What you will do: Repeat the rows from the one holding "The height and width of the screenshot is (573, 895)." through the last row, both included, with their requests, and shift every coordinate in the answers by adding 93 to it.

Provided information:
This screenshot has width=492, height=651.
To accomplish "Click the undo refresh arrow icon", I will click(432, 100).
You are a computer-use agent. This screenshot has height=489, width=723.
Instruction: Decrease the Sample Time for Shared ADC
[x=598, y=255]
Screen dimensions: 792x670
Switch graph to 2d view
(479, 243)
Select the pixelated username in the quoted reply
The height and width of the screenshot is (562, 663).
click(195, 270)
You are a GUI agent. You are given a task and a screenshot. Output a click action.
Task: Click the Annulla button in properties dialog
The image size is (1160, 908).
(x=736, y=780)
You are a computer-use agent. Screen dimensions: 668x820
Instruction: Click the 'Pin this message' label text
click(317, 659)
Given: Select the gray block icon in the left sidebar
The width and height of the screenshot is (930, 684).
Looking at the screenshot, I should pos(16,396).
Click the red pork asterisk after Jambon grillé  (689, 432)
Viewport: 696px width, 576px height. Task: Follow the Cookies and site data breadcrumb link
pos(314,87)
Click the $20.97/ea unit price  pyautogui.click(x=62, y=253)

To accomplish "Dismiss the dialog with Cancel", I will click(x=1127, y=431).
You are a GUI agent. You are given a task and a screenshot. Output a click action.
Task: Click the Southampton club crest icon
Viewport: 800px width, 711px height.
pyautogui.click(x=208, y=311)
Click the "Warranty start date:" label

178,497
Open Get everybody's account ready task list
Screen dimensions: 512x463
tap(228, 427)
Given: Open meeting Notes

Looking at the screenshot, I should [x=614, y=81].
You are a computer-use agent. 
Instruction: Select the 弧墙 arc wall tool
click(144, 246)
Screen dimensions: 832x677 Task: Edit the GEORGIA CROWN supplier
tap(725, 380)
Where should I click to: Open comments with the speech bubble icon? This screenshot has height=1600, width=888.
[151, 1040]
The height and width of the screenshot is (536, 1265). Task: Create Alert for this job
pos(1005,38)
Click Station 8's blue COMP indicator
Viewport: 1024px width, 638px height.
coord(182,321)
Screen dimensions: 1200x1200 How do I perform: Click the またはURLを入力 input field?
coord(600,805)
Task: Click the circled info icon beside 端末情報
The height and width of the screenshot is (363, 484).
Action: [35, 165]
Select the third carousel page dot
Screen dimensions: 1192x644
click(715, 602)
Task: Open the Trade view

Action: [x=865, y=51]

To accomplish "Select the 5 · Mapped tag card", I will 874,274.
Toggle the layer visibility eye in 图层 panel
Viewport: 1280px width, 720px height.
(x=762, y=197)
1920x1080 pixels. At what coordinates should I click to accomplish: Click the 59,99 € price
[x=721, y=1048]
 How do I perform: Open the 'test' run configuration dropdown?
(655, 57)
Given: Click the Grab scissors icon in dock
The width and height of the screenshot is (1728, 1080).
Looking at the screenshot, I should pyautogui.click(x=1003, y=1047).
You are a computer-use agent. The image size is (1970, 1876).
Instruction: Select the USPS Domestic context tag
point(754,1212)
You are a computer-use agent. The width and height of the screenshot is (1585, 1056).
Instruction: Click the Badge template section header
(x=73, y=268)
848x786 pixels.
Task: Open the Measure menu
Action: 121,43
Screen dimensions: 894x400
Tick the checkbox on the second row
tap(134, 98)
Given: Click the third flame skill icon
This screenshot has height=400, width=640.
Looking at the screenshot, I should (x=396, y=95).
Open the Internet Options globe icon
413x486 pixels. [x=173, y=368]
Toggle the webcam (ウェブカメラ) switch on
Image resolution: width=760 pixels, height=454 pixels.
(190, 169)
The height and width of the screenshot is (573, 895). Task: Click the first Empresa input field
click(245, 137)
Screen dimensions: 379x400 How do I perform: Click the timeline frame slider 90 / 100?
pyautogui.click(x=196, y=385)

Written answer:
The height and width of the screenshot is (573, 895). Task: Click the first Empresa input field
click(338, 230)
Screen dimensions: 379x400 How do I perform: Click the timeline frame slider 90 / 100?
pyautogui.click(x=289, y=478)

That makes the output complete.